#### What you have to do:
When a line below holds the string "agent", show that line.

#### Dataset:
=-=-=
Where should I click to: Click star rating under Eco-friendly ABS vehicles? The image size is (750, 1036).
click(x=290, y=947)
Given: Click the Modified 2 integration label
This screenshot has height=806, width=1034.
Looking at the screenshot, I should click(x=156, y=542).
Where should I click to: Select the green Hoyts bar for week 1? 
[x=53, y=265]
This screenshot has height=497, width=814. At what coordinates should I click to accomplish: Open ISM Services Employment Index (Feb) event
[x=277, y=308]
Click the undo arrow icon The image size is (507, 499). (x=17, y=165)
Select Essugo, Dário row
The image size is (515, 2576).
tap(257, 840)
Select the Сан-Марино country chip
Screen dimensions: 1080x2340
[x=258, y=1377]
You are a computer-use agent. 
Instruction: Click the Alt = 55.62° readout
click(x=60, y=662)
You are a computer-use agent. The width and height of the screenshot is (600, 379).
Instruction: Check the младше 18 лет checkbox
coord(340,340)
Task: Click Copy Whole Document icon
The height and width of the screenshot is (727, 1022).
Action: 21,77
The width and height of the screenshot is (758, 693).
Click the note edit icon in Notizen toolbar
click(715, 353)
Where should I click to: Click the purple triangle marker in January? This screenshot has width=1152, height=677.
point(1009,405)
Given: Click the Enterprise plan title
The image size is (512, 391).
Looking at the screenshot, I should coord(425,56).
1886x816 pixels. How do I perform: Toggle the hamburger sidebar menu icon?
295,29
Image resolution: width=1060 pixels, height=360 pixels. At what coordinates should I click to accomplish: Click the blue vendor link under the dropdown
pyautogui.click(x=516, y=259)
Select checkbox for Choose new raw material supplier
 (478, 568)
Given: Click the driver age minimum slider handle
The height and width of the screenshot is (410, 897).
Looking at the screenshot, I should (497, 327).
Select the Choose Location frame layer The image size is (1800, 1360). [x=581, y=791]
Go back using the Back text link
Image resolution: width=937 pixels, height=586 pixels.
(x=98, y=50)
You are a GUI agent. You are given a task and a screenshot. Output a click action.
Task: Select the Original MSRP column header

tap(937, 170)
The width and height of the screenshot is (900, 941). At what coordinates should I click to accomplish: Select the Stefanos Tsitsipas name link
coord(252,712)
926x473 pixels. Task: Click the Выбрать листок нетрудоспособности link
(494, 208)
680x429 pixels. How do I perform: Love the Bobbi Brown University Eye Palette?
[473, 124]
=-=-=
#### Answer to this problem:
You are a computer-use agent. 
You are a computer-use agent. The width and height of the screenshot is (600, 379).
You are a GUI agent. You are given a task and a screenshot. Output a click action.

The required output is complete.